START SOURCE MATERIAL
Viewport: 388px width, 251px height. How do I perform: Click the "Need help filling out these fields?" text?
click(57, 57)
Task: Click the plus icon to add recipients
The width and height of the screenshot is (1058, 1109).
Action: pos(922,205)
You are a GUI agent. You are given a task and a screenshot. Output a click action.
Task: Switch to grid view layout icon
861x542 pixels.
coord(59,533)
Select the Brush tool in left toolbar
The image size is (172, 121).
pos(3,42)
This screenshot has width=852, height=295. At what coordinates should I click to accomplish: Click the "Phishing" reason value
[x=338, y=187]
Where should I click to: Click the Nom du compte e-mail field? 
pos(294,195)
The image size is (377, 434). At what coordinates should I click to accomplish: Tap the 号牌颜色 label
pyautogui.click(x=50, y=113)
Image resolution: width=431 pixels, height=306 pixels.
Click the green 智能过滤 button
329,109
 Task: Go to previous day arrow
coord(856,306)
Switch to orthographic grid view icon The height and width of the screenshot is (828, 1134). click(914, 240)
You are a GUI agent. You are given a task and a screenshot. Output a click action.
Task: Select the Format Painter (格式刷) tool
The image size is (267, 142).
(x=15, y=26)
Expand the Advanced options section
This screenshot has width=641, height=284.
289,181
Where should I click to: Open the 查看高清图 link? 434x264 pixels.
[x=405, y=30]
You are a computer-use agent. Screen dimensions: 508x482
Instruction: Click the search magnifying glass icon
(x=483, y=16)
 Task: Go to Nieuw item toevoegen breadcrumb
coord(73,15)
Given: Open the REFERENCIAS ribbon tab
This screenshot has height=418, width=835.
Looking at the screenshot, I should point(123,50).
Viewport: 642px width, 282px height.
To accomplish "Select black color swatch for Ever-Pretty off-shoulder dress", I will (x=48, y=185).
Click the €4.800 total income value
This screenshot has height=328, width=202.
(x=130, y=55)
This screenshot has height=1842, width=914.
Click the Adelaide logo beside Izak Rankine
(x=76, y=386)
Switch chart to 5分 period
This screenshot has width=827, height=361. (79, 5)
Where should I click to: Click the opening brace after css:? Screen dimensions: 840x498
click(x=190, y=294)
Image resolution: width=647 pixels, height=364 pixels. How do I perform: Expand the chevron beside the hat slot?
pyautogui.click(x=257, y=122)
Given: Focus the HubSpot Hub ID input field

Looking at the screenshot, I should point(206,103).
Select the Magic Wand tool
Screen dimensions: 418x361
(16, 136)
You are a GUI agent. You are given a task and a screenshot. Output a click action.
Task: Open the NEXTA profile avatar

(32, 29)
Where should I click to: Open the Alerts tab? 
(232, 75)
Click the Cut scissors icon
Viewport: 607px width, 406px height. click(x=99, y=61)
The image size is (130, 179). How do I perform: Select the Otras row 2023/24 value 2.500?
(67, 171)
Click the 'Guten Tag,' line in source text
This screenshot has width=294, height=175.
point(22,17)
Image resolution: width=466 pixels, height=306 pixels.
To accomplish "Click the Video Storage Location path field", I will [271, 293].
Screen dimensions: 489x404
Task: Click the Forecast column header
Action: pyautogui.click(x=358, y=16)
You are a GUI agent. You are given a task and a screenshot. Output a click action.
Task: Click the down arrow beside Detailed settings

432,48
END SOURCE MATERIAL
■ DESCRIPTION OF THE TASK: Give back the entire listing, line for line, exactly as it stands.

■ WRITTEN ANSWER:
Viewport: 388px width, 251px height. How do I perform: Click the "Need help filling out these fields?" text?
click(57, 57)
Task: Click the plus icon to add recipients
The width and height of the screenshot is (1058, 1109).
Action: pos(922,205)
You are a GUI agent. You are given a task and a screenshot. Output a click action.
Task: Switch to grid view layout icon
861x542 pixels.
coord(59,533)
Select the Brush tool in left toolbar
The image size is (172, 121).
pos(3,42)
This screenshot has width=852, height=295. At what coordinates should I click to accomplish: Click the "Phishing" reason value
[x=338, y=187]
Where should I click to: Click the Nom du compte e-mail field? 
pos(294,195)
The image size is (377, 434). At what coordinates should I click to accomplish: Tap the 号牌颜色 label
pyautogui.click(x=50, y=113)
Image resolution: width=431 pixels, height=306 pixels.
Click the green 智能过滤 button
329,109
 Task: Go to previous day arrow
coord(856,306)
Switch to orthographic grid view icon The height and width of the screenshot is (828, 1134). click(914, 240)
You are a GUI agent. You are given a task and a screenshot. Output a click action.
Task: Select the Format Painter (格式刷) tool
The image size is (267, 142).
(x=15, y=26)
Expand the Advanced options section
This screenshot has width=641, height=284.
289,181
Where should I click to: Open the 查看高清图 link? 434x264 pixels.
[x=405, y=30]
You are a computer-use agent. Screen dimensions: 508x482
Instruction: Click the search magnifying glass icon
(x=483, y=16)
 Task: Go to Nieuw item toevoegen breadcrumb
coord(73,15)
Given: Open the REFERENCIAS ribbon tab
This screenshot has height=418, width=835.
Looking at the screenshot, I should point(123,50).
Viewport: 642px width, 282px height.
To accomplish "Select black color swatch for Ever-Pretty off-shoulder dress", I will (x=48, y=185).
Click the €4.800 total income value
This screenshot has height=328, width=202.
(x=130, y=55)
This screenshot has height=1842, width=914.
Click the Adelaide logo beside Izak Rankine
(x=76, y=386)
Switch chart to 5分 period
This screenshot has width=827, height=361. (79, 5)
Where should I click to: Click the opening brace after css:? Screen dimensions: 840x498
click(x=190, y=294)
Image resolution: width=647 pixels, height=364 pixels. How do I perform: Expand the chevron beside the hat slot?
pyautogui.click(x=257, y=122)
Given: Focus the HubSpot Hub ID input field

Looking at the screenshot, I should point(206,103).
Select the Magic Wand tool
Screen dimensions: 418x361
(16, 136)
You are a GUI agent. You are given a task and a screenshot. Output a click action.
Task: Open the NEXTA profile avatar

(32, 29)
Where should I click to: Open the Alerts tab? 
(232, 75)
Click the Cut scissors icon
Viewport: 607px width, 406px height. click(x=99, y=61)
The image size is (130, 179). How do I perform: Select the Otras row 2023/24 value 2.500?
(67, 171)
Click the 'Guten Tag,' line in source text
This screenshot has width=294, height=175.
point(22,17)
Image resolution: width=466 pixels, height=306 pixels.
To accomplish "Click the Video Storage Location path field", I will [271, 293].
Screen dimensions: 489x404
Task: Click the Forecast column header
Action: pyautogui.click(x=358, y=16)
You are a GUI agent. You are given a task and a screenshot. Output a click action.
Task: Click the down arrow beside Detailed settings

432,48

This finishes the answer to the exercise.